▶ Your objective:
Make an exact copy, from the records below, of the lines from the line containing "You are a GUI" to the line containing "Task: Open the meters view icon", both lines included, excluding pictures.
━━━━━ Records to use
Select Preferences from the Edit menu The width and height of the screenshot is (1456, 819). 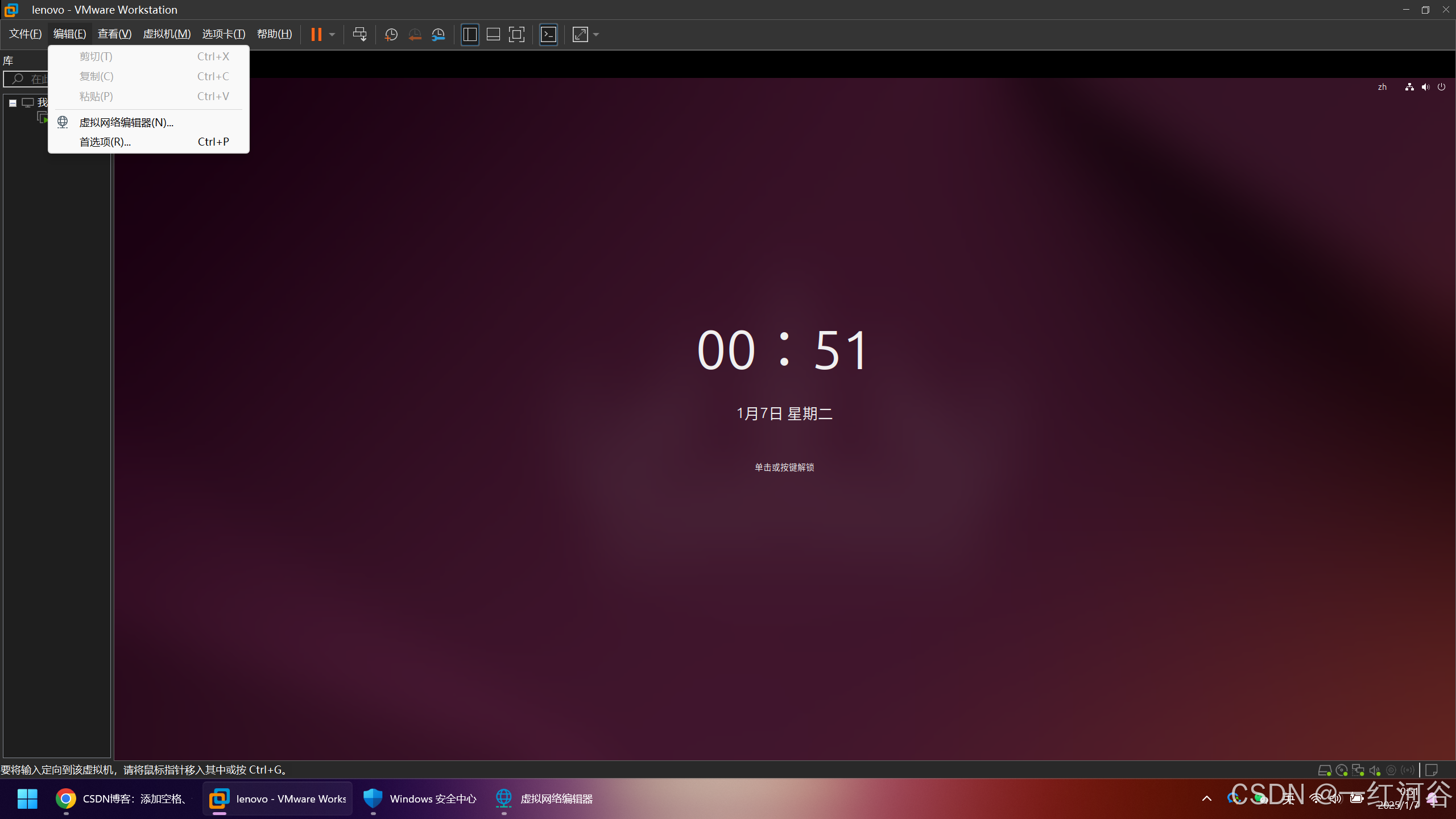(105, 142)
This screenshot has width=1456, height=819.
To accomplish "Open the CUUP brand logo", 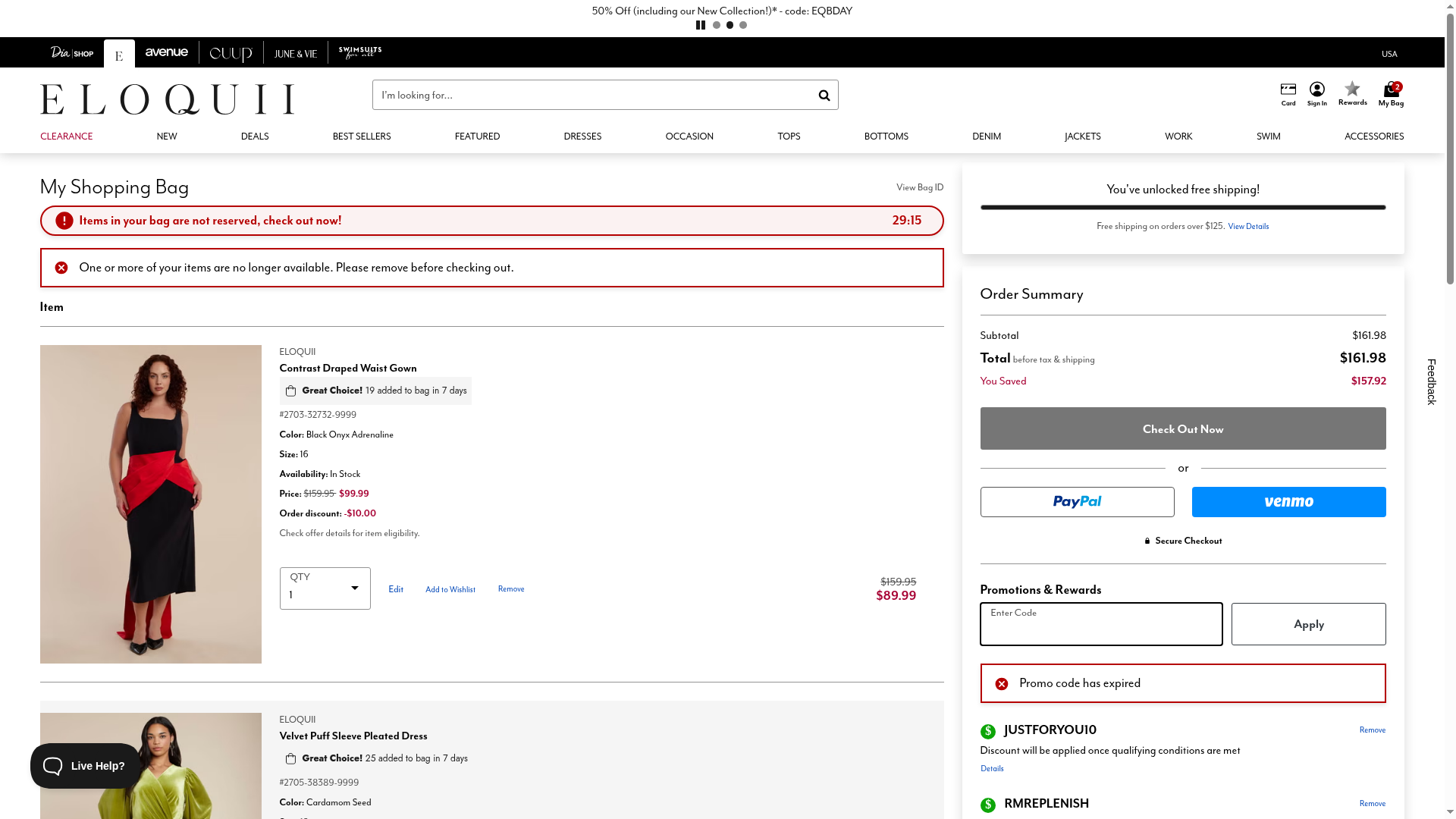I will coord(231,54).
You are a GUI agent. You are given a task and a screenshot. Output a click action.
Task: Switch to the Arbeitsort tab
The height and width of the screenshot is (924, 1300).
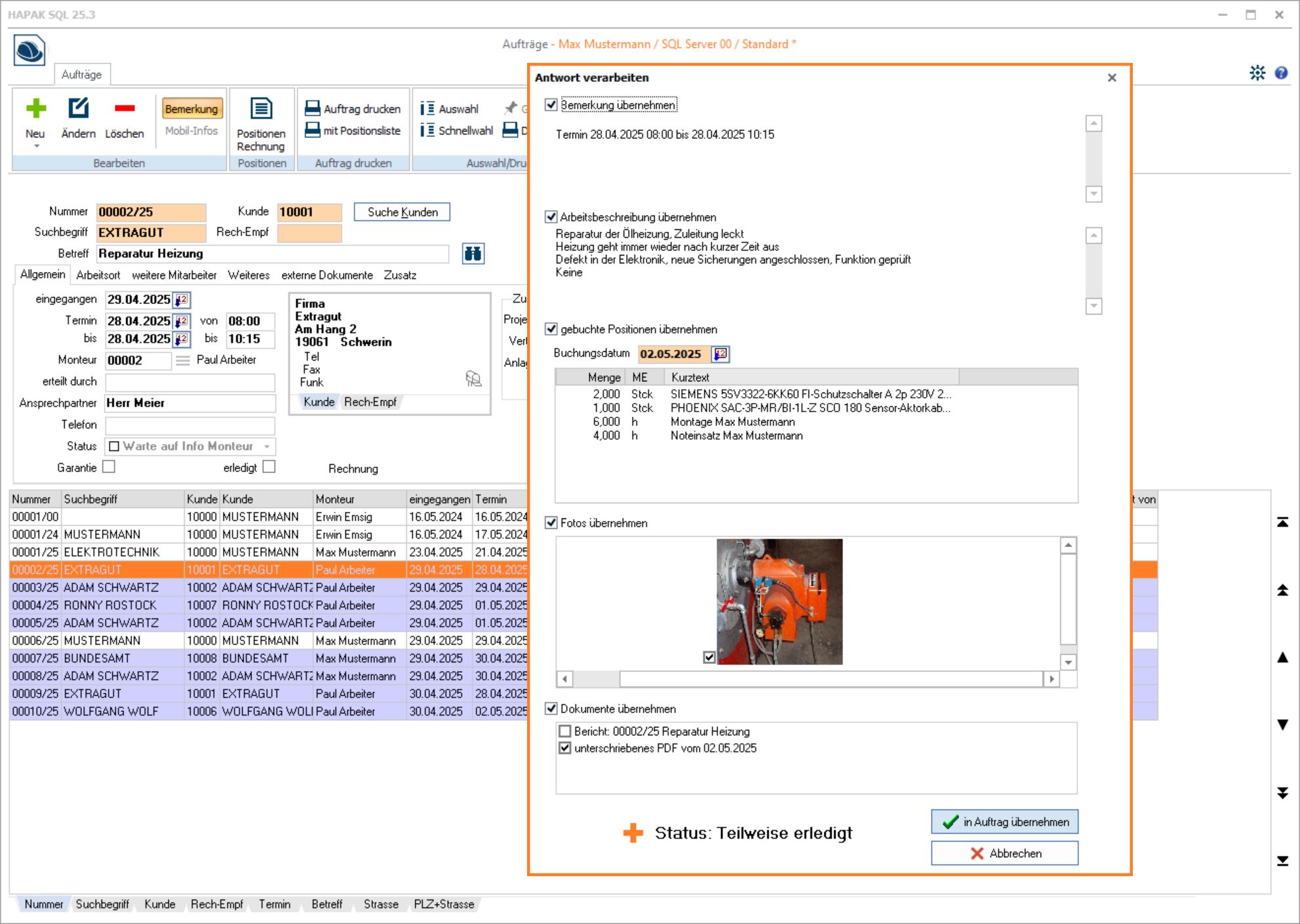tap(98, 275)
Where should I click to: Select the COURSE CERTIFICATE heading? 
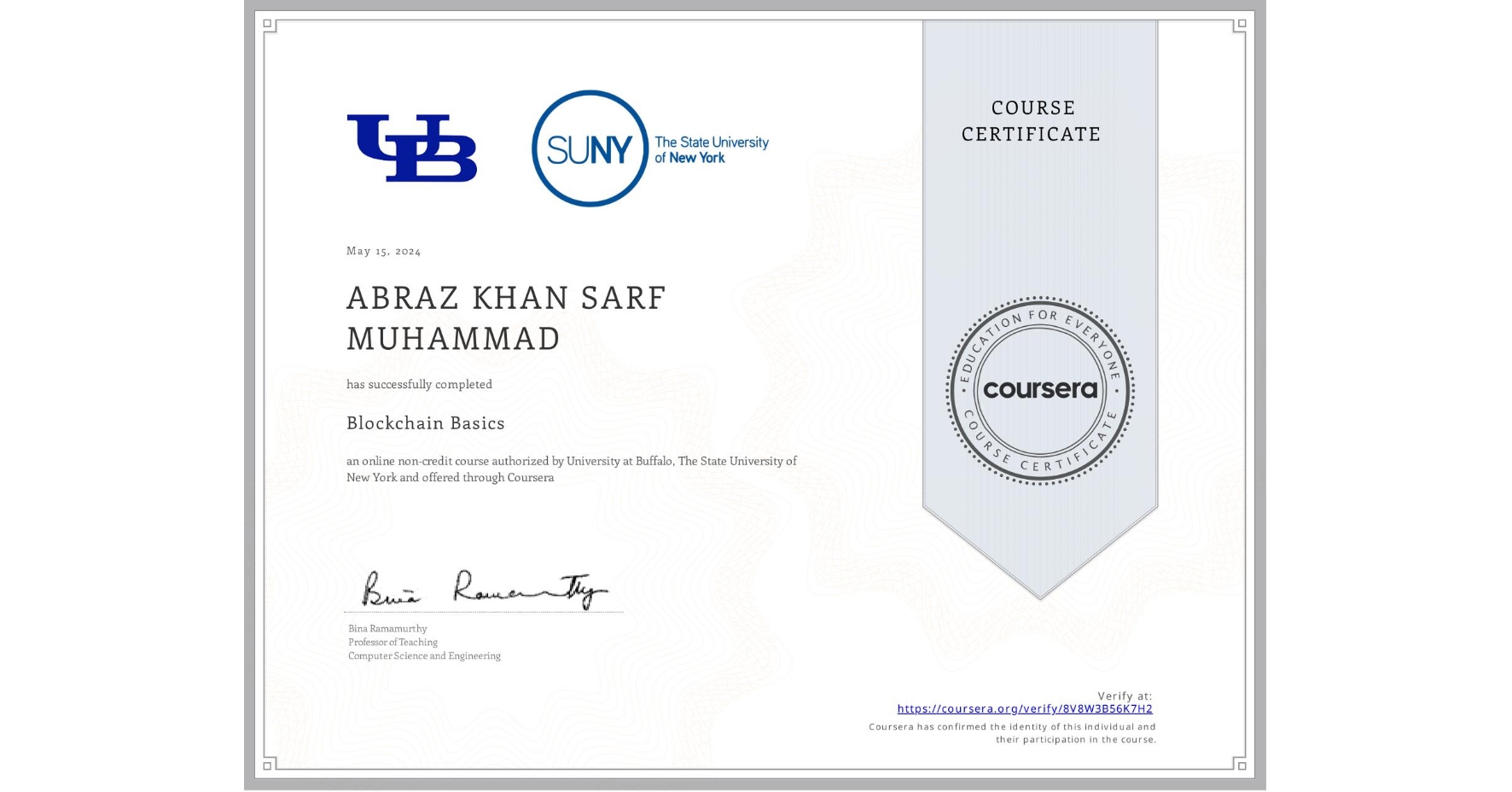(1029, 121)
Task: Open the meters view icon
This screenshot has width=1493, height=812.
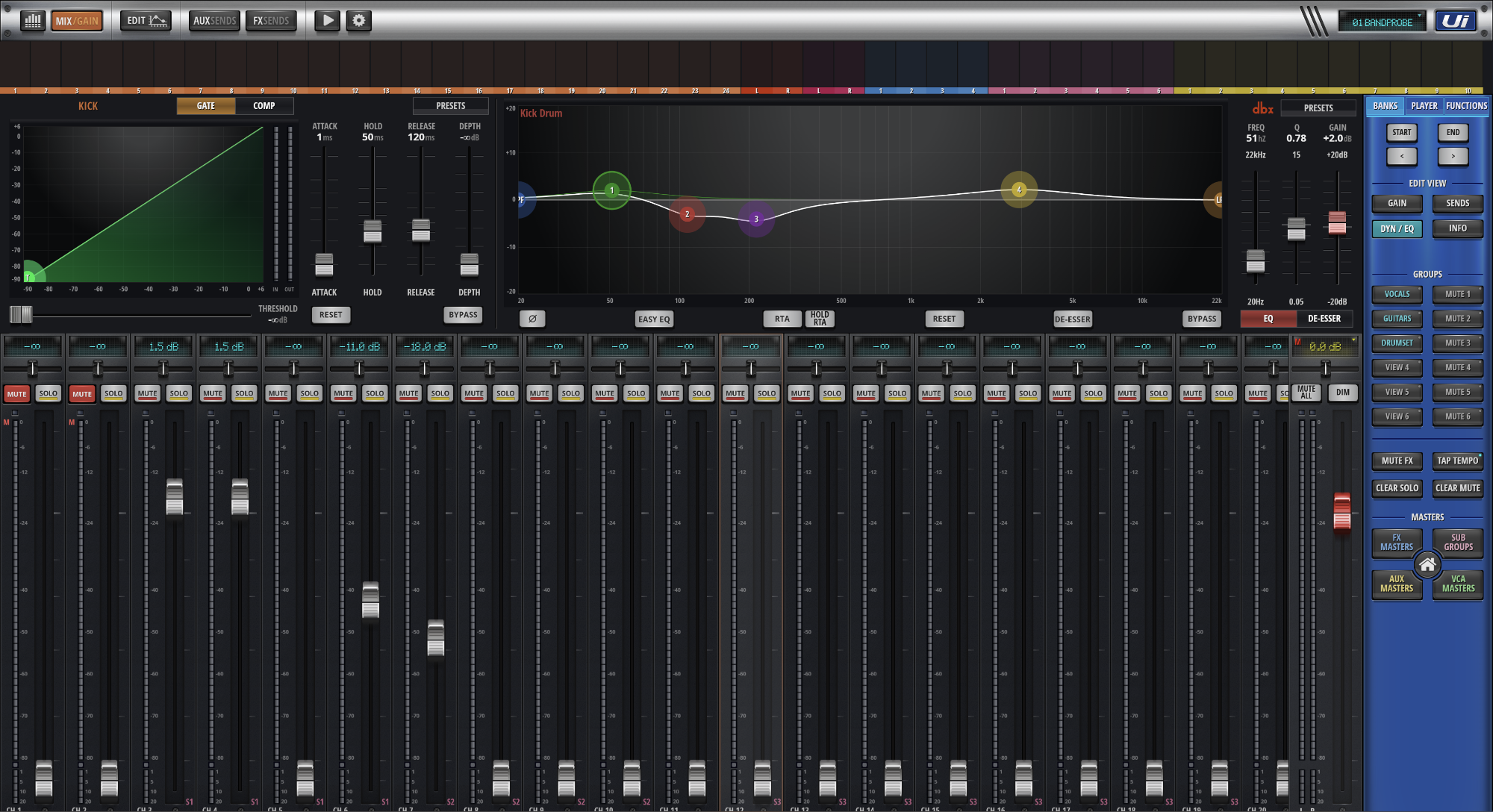Action: 32,20
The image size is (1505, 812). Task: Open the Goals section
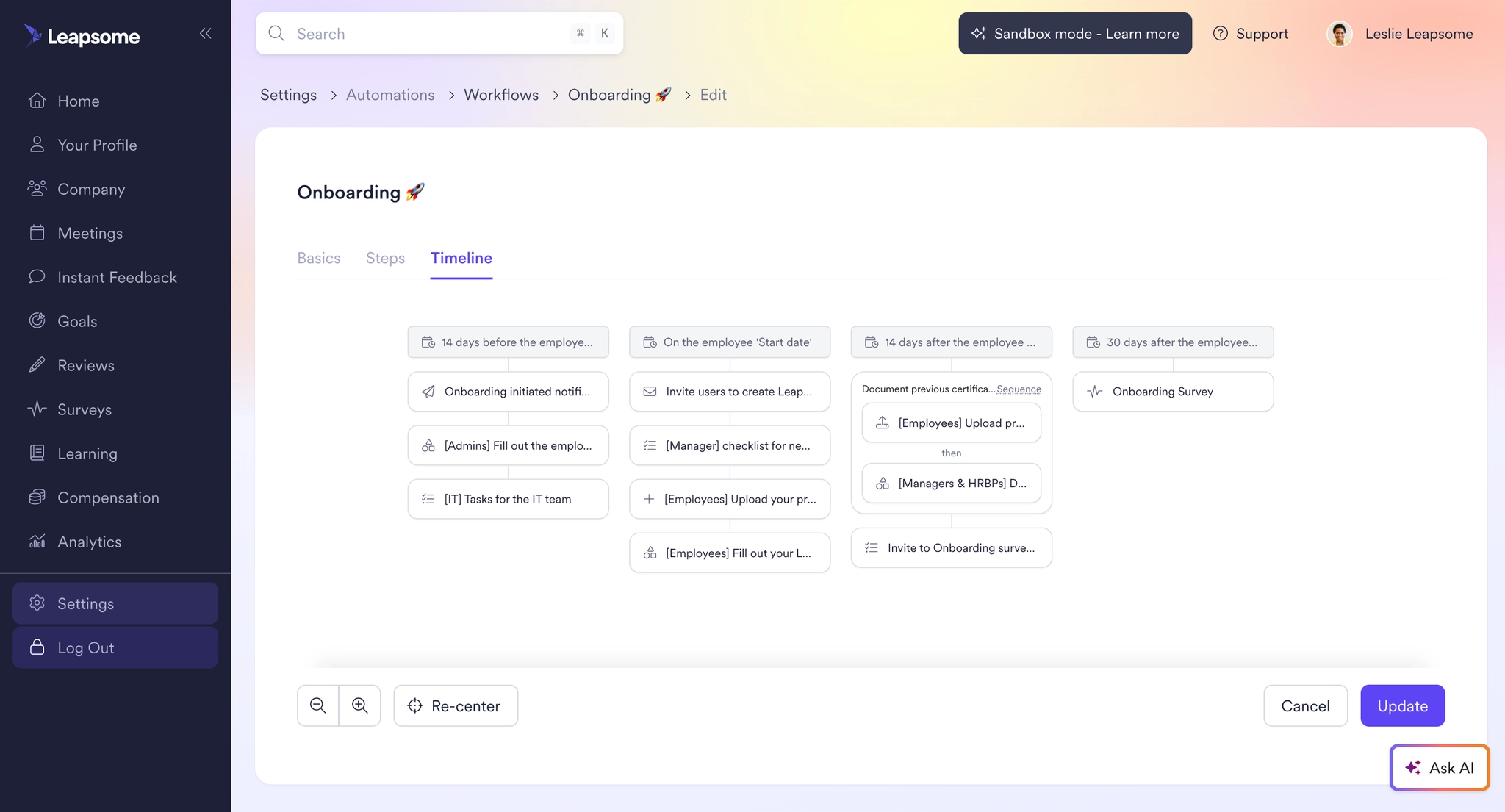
━━━━━━━━━━
▶ Output of the exercise:
You are a GUI agent. You are given a task and a screenshot. Output a click action.
Task: Switch to the Arbeitsort tab
The height and width of the screenshot is (924, 1300).
tap(98, 275)
Where should I click to: Select the COURSE CERTIFICATE heading? 
(1029, 121)
Task: Open the meters view icon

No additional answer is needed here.